Ela comprou queijo pela manhã e teve um banquete de rei. Poderia ir dormir novamente se a polícia não invadisse a casa e me prendesse. Ainda pude ver os braços de minha mãe estendidos numa súplica e ela chorava.
Ao ser condenado naquela sala fria e o pé queimando de dor reparei que minha mãe estava com a boca aberta, pronta para soltar um grito de loba mas nenhum som ecoou. Era só um grito mudo.
Agora estou numa cela que serve a oito homens mas que tem mais de vinte. Há um revezamento para quem fica em pé ou sentado. Fui duas vezes à enfermaria para curativo no pé. E me deram uma injeção. Mas a infecção parecia não ceder.

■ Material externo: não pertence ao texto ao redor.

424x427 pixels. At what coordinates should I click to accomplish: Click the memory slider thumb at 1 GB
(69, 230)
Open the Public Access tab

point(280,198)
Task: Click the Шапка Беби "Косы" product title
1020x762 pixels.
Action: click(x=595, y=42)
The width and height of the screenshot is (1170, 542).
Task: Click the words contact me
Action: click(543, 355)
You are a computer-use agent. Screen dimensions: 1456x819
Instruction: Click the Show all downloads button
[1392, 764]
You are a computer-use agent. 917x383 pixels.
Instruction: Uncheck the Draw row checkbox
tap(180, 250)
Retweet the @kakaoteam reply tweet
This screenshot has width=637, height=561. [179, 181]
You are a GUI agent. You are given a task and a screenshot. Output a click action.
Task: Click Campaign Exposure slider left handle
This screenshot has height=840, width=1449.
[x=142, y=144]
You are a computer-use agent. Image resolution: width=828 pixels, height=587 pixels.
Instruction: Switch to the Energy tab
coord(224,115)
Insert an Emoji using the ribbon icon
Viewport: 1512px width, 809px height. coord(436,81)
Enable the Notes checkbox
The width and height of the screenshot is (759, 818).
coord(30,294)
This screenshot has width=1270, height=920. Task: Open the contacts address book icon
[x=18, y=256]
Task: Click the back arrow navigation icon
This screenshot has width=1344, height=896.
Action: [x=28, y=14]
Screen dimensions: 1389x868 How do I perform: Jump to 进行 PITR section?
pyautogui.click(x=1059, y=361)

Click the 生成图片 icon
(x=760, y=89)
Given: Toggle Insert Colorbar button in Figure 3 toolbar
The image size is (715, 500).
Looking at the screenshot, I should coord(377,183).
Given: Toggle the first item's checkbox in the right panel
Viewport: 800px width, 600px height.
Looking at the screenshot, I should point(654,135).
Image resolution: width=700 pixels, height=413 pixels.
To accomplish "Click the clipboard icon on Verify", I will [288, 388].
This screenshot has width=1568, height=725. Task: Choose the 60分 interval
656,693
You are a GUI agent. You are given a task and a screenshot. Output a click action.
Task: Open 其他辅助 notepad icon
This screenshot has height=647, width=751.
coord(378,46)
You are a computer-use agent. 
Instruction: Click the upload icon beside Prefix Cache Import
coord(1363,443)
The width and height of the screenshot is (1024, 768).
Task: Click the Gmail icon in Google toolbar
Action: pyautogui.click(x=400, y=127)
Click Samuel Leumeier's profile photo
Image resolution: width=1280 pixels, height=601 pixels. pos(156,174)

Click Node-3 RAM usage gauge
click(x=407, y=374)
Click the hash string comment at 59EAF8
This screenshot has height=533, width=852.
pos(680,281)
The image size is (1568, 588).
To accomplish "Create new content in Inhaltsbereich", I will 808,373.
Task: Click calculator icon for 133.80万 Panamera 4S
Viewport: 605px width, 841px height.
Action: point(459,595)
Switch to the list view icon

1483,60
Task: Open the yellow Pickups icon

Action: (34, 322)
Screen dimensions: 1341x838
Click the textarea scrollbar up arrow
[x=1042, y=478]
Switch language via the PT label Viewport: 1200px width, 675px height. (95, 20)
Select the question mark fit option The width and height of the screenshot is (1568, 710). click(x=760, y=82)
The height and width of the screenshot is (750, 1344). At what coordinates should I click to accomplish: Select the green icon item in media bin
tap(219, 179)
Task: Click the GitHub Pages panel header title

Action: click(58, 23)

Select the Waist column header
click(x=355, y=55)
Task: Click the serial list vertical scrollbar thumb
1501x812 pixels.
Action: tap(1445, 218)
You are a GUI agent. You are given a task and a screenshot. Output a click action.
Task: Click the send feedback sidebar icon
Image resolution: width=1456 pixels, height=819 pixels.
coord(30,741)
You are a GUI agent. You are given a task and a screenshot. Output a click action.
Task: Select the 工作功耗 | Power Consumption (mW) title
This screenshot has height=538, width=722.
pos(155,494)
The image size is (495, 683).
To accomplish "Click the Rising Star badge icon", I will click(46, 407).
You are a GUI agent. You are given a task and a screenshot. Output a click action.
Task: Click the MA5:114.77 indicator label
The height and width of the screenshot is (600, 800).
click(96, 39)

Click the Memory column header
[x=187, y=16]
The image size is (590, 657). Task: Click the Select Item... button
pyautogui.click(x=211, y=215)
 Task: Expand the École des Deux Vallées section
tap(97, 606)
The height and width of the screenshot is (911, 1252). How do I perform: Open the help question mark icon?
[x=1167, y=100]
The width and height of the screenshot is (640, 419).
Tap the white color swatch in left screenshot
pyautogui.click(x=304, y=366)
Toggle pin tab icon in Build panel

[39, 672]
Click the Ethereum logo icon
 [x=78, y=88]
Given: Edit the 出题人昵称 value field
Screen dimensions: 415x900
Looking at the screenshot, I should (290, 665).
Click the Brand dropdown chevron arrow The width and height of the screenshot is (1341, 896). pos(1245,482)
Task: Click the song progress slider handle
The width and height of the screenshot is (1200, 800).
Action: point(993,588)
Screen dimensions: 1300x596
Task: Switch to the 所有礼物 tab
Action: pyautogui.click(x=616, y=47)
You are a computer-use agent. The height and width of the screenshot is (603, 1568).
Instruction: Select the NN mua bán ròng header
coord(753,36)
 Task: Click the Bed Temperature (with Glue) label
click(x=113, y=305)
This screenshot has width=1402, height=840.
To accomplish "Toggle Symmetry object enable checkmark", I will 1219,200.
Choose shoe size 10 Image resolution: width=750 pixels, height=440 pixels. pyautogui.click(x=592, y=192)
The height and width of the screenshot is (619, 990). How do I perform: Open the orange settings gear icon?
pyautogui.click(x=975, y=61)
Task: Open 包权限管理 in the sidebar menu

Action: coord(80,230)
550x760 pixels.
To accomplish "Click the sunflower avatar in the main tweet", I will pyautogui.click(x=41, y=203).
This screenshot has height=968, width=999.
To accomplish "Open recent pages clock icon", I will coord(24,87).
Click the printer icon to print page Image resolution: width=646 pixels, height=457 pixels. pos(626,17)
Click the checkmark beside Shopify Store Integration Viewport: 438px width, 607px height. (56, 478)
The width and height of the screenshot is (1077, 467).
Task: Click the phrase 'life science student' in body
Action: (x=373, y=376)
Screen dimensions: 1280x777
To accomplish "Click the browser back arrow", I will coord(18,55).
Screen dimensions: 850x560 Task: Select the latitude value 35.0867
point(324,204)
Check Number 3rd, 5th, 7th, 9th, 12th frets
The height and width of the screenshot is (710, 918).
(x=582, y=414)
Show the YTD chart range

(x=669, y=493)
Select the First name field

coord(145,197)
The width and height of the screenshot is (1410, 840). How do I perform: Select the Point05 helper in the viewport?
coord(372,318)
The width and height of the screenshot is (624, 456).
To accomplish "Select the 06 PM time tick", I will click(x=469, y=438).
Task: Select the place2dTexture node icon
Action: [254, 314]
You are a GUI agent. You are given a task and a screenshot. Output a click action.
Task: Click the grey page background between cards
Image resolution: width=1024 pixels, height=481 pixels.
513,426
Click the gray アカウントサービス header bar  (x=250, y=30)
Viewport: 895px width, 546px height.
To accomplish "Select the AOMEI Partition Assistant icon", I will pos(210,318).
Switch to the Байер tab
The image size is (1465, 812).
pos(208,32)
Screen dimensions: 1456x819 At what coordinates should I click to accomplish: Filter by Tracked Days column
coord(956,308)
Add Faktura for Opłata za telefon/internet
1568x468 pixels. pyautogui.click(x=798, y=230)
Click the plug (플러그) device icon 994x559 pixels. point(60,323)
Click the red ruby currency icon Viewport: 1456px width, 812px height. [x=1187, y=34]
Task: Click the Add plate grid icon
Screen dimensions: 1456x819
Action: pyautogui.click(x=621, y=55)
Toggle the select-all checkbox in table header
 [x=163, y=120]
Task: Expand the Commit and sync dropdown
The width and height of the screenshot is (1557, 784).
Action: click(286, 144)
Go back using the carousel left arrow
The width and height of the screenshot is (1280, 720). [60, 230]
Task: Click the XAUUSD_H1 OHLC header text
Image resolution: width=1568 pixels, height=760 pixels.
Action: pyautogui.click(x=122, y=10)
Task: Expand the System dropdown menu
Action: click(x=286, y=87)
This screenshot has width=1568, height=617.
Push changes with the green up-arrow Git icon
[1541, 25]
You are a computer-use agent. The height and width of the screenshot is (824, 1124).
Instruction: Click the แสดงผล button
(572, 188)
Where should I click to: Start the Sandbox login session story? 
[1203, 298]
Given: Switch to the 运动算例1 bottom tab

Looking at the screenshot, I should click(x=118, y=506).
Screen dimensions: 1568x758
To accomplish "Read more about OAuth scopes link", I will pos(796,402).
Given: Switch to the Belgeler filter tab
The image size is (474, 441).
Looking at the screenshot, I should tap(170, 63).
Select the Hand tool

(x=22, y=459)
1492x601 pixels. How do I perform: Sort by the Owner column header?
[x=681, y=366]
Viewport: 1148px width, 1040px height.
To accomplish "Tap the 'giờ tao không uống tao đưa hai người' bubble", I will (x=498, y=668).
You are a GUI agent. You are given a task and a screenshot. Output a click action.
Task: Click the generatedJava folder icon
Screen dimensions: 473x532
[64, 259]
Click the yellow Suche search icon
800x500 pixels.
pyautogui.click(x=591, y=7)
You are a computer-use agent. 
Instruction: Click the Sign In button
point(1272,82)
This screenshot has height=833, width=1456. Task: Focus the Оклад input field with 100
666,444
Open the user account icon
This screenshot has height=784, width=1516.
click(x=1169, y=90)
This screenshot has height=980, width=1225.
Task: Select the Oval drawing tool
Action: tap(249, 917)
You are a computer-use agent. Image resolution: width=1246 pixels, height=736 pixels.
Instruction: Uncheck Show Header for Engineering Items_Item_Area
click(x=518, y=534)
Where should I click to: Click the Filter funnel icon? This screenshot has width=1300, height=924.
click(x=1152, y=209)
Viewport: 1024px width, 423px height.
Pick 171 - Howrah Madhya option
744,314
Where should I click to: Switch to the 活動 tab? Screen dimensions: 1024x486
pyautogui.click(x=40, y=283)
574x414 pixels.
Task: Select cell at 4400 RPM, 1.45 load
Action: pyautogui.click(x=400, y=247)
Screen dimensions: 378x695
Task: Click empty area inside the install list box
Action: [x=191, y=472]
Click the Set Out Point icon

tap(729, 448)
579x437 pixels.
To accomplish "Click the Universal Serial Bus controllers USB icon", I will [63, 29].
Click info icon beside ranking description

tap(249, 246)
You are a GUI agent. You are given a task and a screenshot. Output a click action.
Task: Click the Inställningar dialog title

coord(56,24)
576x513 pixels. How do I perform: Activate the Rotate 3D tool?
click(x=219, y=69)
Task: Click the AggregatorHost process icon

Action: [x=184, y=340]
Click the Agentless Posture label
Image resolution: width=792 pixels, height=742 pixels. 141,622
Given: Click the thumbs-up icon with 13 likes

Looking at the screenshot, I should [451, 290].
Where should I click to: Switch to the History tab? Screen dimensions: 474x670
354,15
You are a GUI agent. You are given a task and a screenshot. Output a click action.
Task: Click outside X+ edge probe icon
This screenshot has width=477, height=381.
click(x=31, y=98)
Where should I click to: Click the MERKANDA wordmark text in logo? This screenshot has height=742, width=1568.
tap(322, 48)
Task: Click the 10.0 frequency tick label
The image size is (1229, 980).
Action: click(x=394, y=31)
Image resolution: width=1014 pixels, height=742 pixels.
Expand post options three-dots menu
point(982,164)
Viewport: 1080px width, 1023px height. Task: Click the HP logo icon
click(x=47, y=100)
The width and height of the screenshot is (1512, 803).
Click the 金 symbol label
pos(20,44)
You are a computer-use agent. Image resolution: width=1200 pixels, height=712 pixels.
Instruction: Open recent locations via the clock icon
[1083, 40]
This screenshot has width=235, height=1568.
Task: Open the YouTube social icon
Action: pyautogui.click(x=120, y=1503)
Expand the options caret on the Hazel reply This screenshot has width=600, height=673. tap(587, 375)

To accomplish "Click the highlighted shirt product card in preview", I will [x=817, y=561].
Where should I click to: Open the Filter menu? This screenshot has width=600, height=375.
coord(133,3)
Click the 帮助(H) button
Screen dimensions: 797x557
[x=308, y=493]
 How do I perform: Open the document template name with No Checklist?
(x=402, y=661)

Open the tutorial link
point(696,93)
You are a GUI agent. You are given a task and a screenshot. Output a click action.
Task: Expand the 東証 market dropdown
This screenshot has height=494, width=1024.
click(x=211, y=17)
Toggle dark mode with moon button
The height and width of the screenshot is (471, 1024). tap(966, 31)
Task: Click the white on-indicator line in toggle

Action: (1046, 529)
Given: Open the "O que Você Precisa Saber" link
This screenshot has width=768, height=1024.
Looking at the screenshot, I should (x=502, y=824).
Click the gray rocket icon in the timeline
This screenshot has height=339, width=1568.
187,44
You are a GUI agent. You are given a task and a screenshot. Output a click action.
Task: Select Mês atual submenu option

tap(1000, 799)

Dentro da cela , fétida e abafada, eu não demonstrava que estava fraquejando de dor pois tinha um sujeito que quase todos os dias matava um que estivesse mais vulnerável. Demoravam para tirar o corpo inerte da cela e nunca encontraram o objeto perfurante que ele usava nos assassinatos.
Comecei a ter febre e quando era minha vez de sentar a cabeça latejava muito. A comida quase sempre chegava já estragada para nós. Eu não tinha fome.
Foram poucos dias, eu acho, penso que delirava. Até que uma brisa suave percorreu minha cintura e logo veio muito frio e antes que escorregasse ao chão pude ver o sangue que escorria na minha bermuda e as gotas que caiam no meu pé. Gotas de lágrimas de mãe.